EXERCISE AIM. Please return only the lines from the one with "408x238 pixels." through the final line of the data, unchanged, with pictures omitted.

═════ INPUT

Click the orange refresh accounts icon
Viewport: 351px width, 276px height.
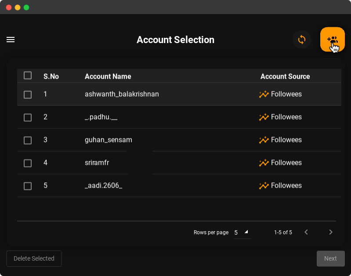[x=302, y=40]
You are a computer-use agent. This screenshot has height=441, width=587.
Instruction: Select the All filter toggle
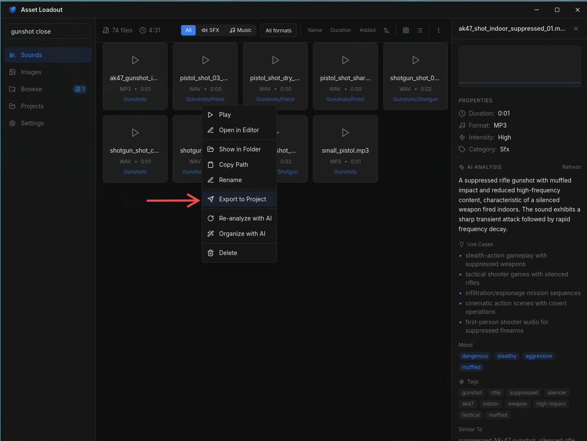point(188,30)
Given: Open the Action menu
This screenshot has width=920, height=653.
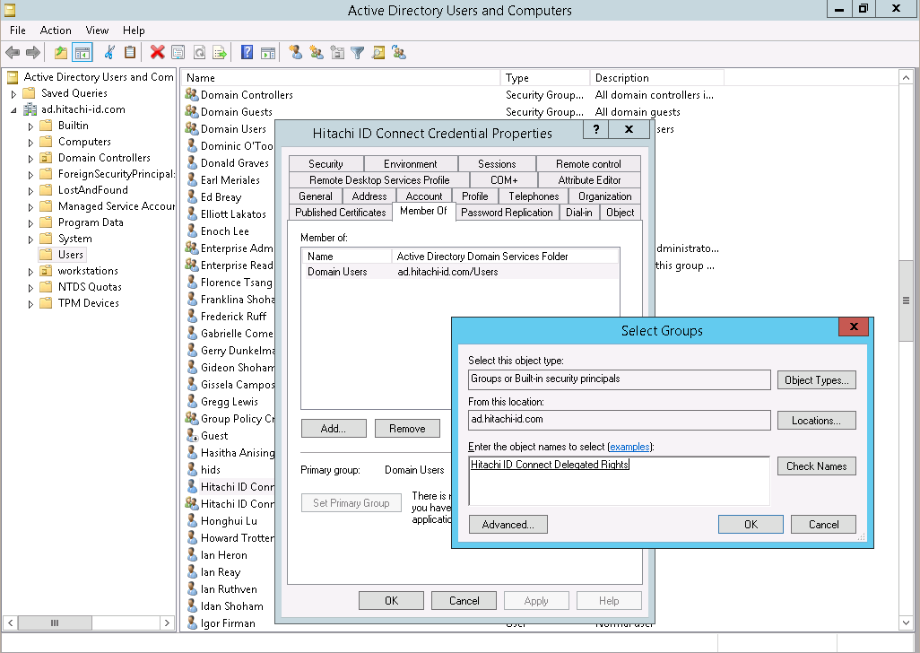Looking at the screenshot, I should (x=56, y=30).
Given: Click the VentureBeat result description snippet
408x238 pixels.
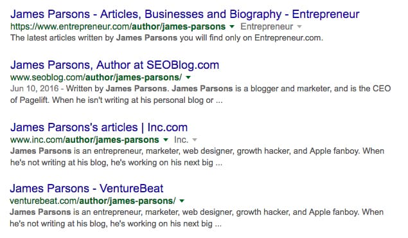Looking at the screenshot, I should [x=197, y=217].
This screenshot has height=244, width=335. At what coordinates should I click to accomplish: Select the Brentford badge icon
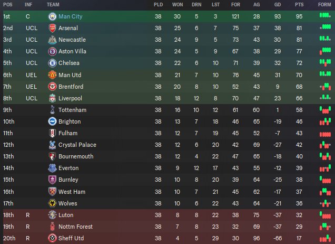click(52, 87)
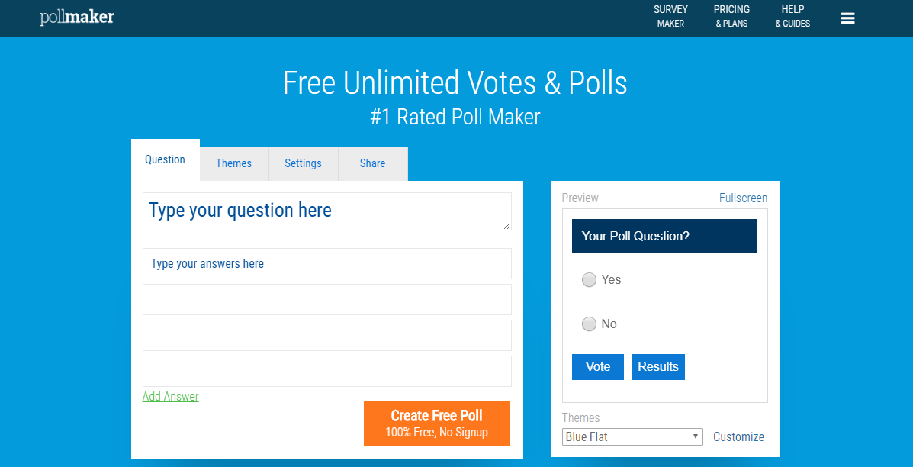Viewport: 913px width, 467px height.
Task: Switch to the Themes tab
Action: (234, 163)
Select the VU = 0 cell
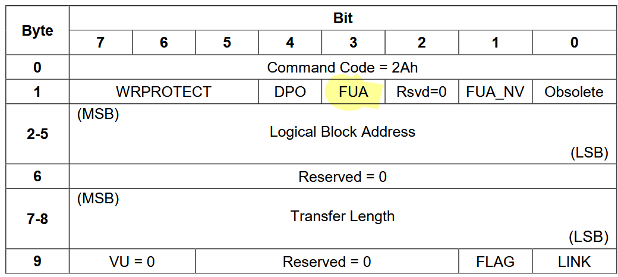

══════════

SOLUTION TO THE EXERCISE.
408x238 pixels.
Looking at the screenshot, I should [x=197, y=217].
This screenshot has height=244, width=335. At what coordinates should I click to accomplish: Select the Brentford badge icon
click(52, 87)
Viewport: 913px width, 467px height.
Task: Switch to the Themes tab
Action: (234, 163)
Select the VU = 0 cell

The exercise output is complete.